## YOUR TASK
Copy the following material line for line, keeping every word, number and symbol unchanged.

## INPUT
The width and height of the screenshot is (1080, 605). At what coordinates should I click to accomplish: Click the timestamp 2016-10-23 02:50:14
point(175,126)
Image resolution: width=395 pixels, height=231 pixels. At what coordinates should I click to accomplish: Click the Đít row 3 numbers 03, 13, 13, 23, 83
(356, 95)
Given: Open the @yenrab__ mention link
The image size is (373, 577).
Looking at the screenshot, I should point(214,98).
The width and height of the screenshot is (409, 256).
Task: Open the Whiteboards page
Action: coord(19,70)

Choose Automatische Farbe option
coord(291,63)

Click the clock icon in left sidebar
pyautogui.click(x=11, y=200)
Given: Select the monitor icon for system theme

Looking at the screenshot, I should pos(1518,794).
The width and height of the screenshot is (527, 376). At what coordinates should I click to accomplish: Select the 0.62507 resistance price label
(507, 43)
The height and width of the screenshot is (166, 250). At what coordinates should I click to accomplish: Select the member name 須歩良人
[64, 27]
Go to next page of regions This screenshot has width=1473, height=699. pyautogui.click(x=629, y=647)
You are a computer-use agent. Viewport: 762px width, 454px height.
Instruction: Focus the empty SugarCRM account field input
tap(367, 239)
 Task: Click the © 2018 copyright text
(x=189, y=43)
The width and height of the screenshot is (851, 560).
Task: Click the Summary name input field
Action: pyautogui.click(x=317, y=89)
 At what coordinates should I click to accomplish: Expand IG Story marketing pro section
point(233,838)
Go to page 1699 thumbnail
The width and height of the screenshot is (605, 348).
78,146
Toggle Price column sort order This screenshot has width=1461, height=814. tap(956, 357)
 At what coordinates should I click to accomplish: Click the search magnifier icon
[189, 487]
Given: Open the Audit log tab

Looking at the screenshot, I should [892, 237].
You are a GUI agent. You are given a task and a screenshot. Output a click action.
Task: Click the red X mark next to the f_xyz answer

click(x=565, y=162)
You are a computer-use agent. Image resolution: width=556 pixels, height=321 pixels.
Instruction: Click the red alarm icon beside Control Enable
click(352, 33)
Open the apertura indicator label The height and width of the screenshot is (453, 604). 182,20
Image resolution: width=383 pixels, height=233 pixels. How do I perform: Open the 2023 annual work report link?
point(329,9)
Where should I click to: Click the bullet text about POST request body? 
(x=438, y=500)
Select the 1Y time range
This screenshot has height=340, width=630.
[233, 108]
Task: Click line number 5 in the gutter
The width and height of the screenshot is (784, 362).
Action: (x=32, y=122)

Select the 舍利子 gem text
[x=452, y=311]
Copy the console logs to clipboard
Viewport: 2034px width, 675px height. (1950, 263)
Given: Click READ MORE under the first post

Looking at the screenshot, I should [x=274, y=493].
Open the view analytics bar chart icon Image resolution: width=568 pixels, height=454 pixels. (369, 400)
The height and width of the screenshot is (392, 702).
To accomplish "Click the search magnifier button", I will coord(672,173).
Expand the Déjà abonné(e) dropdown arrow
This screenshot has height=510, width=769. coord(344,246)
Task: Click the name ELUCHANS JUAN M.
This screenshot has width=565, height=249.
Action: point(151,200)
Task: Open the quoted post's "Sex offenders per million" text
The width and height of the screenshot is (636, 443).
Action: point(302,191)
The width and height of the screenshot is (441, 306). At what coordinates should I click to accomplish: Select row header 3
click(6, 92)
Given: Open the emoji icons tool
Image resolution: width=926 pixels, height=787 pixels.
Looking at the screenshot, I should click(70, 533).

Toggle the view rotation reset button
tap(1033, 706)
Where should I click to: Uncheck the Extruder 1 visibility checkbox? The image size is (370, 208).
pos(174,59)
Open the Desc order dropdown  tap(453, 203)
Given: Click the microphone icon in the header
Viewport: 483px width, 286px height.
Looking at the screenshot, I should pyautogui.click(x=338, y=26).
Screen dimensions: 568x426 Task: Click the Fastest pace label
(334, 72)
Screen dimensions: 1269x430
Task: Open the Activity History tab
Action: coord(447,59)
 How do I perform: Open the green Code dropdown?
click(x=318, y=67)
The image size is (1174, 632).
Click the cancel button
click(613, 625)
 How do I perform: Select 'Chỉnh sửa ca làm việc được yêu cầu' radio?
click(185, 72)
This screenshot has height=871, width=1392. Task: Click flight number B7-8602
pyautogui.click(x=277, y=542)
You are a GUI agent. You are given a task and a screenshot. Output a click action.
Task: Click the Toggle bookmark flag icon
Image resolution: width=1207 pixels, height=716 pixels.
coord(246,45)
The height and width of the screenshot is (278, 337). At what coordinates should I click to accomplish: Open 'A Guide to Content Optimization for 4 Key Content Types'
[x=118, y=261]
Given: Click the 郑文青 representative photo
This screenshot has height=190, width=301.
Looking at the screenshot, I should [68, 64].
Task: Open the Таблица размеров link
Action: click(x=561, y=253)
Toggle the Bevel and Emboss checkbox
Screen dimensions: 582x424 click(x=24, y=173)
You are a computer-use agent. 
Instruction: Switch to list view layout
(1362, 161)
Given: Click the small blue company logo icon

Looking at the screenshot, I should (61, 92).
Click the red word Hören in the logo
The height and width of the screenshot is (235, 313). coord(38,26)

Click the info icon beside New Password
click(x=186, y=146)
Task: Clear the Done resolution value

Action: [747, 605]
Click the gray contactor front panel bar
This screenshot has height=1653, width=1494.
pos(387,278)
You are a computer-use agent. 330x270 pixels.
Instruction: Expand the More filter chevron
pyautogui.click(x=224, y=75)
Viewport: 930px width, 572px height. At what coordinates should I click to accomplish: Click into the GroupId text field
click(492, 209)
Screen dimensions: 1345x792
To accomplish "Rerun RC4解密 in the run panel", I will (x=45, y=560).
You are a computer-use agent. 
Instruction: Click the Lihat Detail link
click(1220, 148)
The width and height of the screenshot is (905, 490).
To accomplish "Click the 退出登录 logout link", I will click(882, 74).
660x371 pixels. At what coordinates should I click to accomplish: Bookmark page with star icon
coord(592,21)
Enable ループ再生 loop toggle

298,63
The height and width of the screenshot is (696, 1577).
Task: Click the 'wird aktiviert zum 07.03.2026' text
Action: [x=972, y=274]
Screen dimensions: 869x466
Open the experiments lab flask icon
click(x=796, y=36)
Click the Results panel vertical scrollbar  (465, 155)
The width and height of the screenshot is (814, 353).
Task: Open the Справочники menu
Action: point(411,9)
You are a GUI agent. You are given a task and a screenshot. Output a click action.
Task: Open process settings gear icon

## COMPLETED EXERCISE
The width and height of the screenshot is (1080, 605). At what coordinates should I click to accomplish: Click the timestamp 2016-10-23 02:50:14
point(175,126)
Image resolution: width=395 pixels, height=231 pixels. At what coordinates should I click to accomplish: Click the Đít row 3 numbers 03, 13, 13, 23, 83
(356, 95)
Given: Open the @yenrab__ mention link
The image size is (373, 577).
Looking at the screenshot, I should point(214,98).
The width and height of the screenshot is (409, 256).
Task: Open the Whiteboards page
Action: coord(19,70)

Choose Automatische Farbe option
coord(291,63)

Click the clock icon in left sidebar
pyautogui.click(x=11, y=200)
Given: Select the monitor icon for system theme

Looking at the screenshot, I should pos(1518,794).
The width and height of the screenshot is (527, 376). At what coordinates should I click to accomplish: Select the 0.62507 resistance price label
(507, 43)
The height and width of the screenshot is (166, 250). At what coordinates should I click to accomplish: Select the member name 須歩良人
[64, 27]
Go to next page of regions This screenshot has width=1473, height=699. pyautogui.click(x=629, y=647)
You are a computer-use agent. Viewport: 762px width, 454px height.
Instruction: Focus the empty SugarCRM account field input
tap(367, 239)
 Task: Click the © 2018 copyright text
(x=189, y=43)
The width and height of the screenshot is (851, 560).
Task: Click the Summary name input field
Action: pyautogui.click(x=317, y=89)
 At what coordinates should I click to accomplish: Expand IG Story marketing pro section
point(233,838)
Go to page 1699 thumbnail
The width and height of the screenshot is (605, 348).
78,146
Toggle Price column sort order This screenshot has width=1461, height=814. tap(956, 357)
 At what coordinates should I click to accomplish: Click the search magnifier icon
[189, 487]
Given: Open the Audit log tab

Looking at the screenshot, I should [892, 237].
You are a GUI agent. You are given a task and a screenshot. Output a click action.
Task: Click the red X mark next to the f_xyz answer

click(x=565, y=162)
You are a computer-use agent. Image resolution: width=556 pixels, height=321 pixels.
Instruction: Click the red alarm icon beside Control Enable
click(352, 33)
Open the apertura indicator label The height and width of the screenshot is (453, 604). 182,20
Image resolution: width=383 pixels, height=233 pixels. How do I perform: Open the 2023 annual work report link?
point(329,9)
Where should I click to: Click the bullet text about POST request body? 
(x=438, y=500)
Select the 1Y time range
This screenshot has height=340, width=630.
[233, 108]
Task: Click line number 5 in the gutter
The width and height of the screenshot is (784, 362).
Action: (x=32, y=122)

Select the 舍利子 gem text
[x=452, y=311]
Copy the console logs to clipboard
Viewport: 2034px width, 675px height. (1950, 263)
Given: Click READ MORE under the first post

Looking at the screenshot, I should [x=274, y=493].
Open the view analytics bar chart icon Image resolution: width=568 pixels, height=454 pixels. (369, 400)
The height and width of the screenshot is (392, 702).
To accomplish "Click the search magnifier button", I will coord(672,173).
Expand the Déjà abonné(e) dropdown arrow
This screenshot has height=510, width=769. coord(344,246)
Task: Click the name ELUCHANS JUAN M.
This screenshot has width=565, height=249.
Action: point(151,200)
Task: Open the quoted post's "Sex offenders per million" text
The width and height of the screenshot is (636, 443).
Action: point(302,191)
The width and height of the screenshot is (441, 306). At what coordinates should I click to accomplish: Select row header 3
click(6, 92)
Given: Open the emoji icons tool
Image resolution: width=926 pixels, height=787 pixels.
Looking at the screenshot, I should click(70, 533).

Toggle the view rotation reset button
tap(1033, 706)
Where should I click to: Uncheck the Extruder 1 visibility checkbox? The image size is (370, 208).
pos(174,59)
Open the Desc order dropdown  tap(453, 203)
Given: Click the microphone icon in the header
Viewport: 483px width, 286px height.
Looking at the screenshot, I should pyautogui.click(x=338, y=26).
Screen dimensions: 568x426 Task: Click the Fastest pace label
(334, 72)
Screen dimensions: 1269x430
Task: Open the Activity History tab
Action: coord(447,59)
 How do I perform: Open the green Code dropdown?
click(x=318, y=67)
The image size is (1174, 632).
Click the cancel button
click(613, 625)
 How do I perform: Select 'Chỉnh sửa ca làm việc được yêu cầu' radio?
click(185, 72)
This screenshot has height=871, width=1392. Task: Click flight number B7-8602
pyautogui.click(x=277, y=542)
You are a GUI agent. You are given a task and a screenshot. Output a click action.
Task: Click the Toggle bookmark flag icon
Image resolution: width=1207 pixels, height=716 pixels.
coord(246,45)
The height and width of the screenshot is (278, 337). At what coordinates should I click to accomplish: Open 'A Guide to Content Optimization for 4 Key Content Types'
[x=118, y=261]
Given: Click the 郑文青 representative photo
This screenshot has height=190, width=301.
Looking at the screenshot, I should [68, 64].
Task: Open the Таблица размеров link
Action: click(x=561, y=253)
Toggle the Bevel and Emboss checkbox
Screen dimensions: 582x424 click(x=24, y=173)
You are a computer-use agent. 
Instruction: Switch to list view layout
(1362, 161)
Given: Click the small blue company logo icon

Looking at the screenshot, I should (61, 92).
Click the red word Hören in the logo
The height and width of the screenshot is (235, 313). coord(38,26)

Click the info icon beside New Password
click(x=186, y=146)
Task: Clear the Done resolution value

Action: [747, 605]
Click the gray contactor front panel bar
This screenshot has height=1653, width=1494.
pos(387,278)
You are a computer-use agent. 330x270 pixels.
Instruction: Expand the More filter chevron
pyautogui.click(x=224, y=75)
Viewport: 930px width, 572px height. At what coordinates should I click to accomplish: Click into the GroupId text field
click(492, 209)
Screen dimensions: 1345x792
To accomplish "Rerun RC4解密 in the run panel", I will (x=45, y=560).
You are a computer-use agent. 
Instruction: Click the Lihat Detail link
click(1220, 148)
The width and height of the screenshot is (905, 490).
To accomplish "Click the 退出登录 logout link", I will click(882, 74).
660x371 pixels. At what coordinates should I click to accomplish: Bookmark page with star icon
coord(592,21)
Enable ループ再生 loop toggle

298,63
The height and width of the screenshot is (696, 1577).
Task: Click the 'wird aktiviert zum 07.03.2026' text
Action: [x=972, y=274]
Screen dimensions: 869x466
Open the experiments lab flask icon
click(x=796, y=36)
Click the Results panel vertical scrollbar  (465, 155)
The width and height of the screenshot is (814, 353).
Task: Open the Справочники menu
Action: point(411,9)
You are a GUI agent. You are given a task and a screenshot. Output a click action.
Task: Open process settings gear icon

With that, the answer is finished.